» **Document excerpt**:
= = = =

To our knowledge, this is the largest study of model-based clustering in HF published to date, using widely available clinical variables and a population sample which is representative of people living in the US. In doing so, we identified five distinct comorbidity clusters of patients with HF, namely the low-burden, metabolic-vascular, anemic, ischemic, and metabolic groups. Importantly, these comorbidity clusters had differential risks of hospital admission and death, indicating that comorbidity patterns reflect variable HF clinical trajectories and prognosis.
Previous studies have identified subgroups in HF: Tromp et al.  included registry patients from across Asia and identified five clusters, which had differential quality of life and rates of a combined outcome of death or HF hospitalization over 1 year follow-up. They similarly identified ischemic and metabolic subgroups, but with markedly different characteristics to the current cohort. Notably, the Asian metabolic group had lower rates of both diabetes (63.5% vs. 100%) and obesity (45.1% vs. 58%) and was on average 10 years younger than the US group. The Asian ischemic cluster had comparable prevalence of CAD; however, the US group had a higher frequency of non-CV comorbidities such as cancer and liver disease. The remaining three clusters identified by Tromp et al. , elderly/AF, young, and lean diabetic, did not have direct equivalence in the US, suggesting clustering of comorbidities may be specific to geographical region.

= = = =

» **Input data**:
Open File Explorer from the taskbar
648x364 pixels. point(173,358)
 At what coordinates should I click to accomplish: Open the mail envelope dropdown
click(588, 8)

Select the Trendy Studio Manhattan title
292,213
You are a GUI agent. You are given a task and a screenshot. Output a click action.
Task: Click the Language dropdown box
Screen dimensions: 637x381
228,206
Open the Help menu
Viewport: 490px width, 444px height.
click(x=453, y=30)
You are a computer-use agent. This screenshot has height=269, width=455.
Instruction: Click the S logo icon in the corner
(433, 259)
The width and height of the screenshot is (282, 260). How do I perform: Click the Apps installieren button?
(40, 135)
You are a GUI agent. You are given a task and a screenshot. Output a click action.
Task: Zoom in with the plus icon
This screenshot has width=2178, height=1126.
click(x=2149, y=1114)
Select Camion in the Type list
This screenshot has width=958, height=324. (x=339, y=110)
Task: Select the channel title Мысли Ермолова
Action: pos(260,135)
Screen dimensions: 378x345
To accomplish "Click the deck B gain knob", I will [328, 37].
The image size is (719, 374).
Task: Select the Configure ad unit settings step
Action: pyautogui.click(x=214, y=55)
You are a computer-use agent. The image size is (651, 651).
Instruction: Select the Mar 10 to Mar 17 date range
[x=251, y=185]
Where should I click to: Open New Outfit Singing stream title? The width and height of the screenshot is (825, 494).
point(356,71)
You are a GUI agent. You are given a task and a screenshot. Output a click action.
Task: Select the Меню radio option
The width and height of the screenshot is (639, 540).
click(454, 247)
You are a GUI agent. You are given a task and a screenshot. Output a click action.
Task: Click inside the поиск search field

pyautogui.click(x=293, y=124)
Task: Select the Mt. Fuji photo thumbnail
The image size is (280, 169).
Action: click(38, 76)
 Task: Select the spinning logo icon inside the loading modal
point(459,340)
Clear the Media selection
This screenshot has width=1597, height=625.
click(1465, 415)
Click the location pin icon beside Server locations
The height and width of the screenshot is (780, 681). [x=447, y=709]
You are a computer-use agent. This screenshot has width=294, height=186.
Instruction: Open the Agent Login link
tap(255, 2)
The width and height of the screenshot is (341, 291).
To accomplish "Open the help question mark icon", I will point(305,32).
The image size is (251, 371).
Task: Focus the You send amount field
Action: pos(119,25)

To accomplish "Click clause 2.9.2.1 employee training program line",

= = = =

» **What is needed**: For each statement, say yes or no to whether it agrees with the heart failure clustering passage, and quote the passage's deciding words: (a) The Asian metabolic group had a higher rate of obesity than the US metabolic group. (b) The comorbidity clusters differed in their risks of hospital admission and death. (c) The elderly/AF cluster described by Tromp et al. had a direct counterpart in the US.

» **Result of the task**:
(a) No: "the Asian metabolic group had lower rates of both diabetes (63.5% vs. 100%) and obesity (45.1% vs. 58%)"
(b) Yes: "these comorbidity clusters had differential risks of hospital admission and death"
(c) No: "The remaining three clusters identified by Tromp et al. , elderly/AF, young, and lean diabetic, did not have direct equivalence in the US"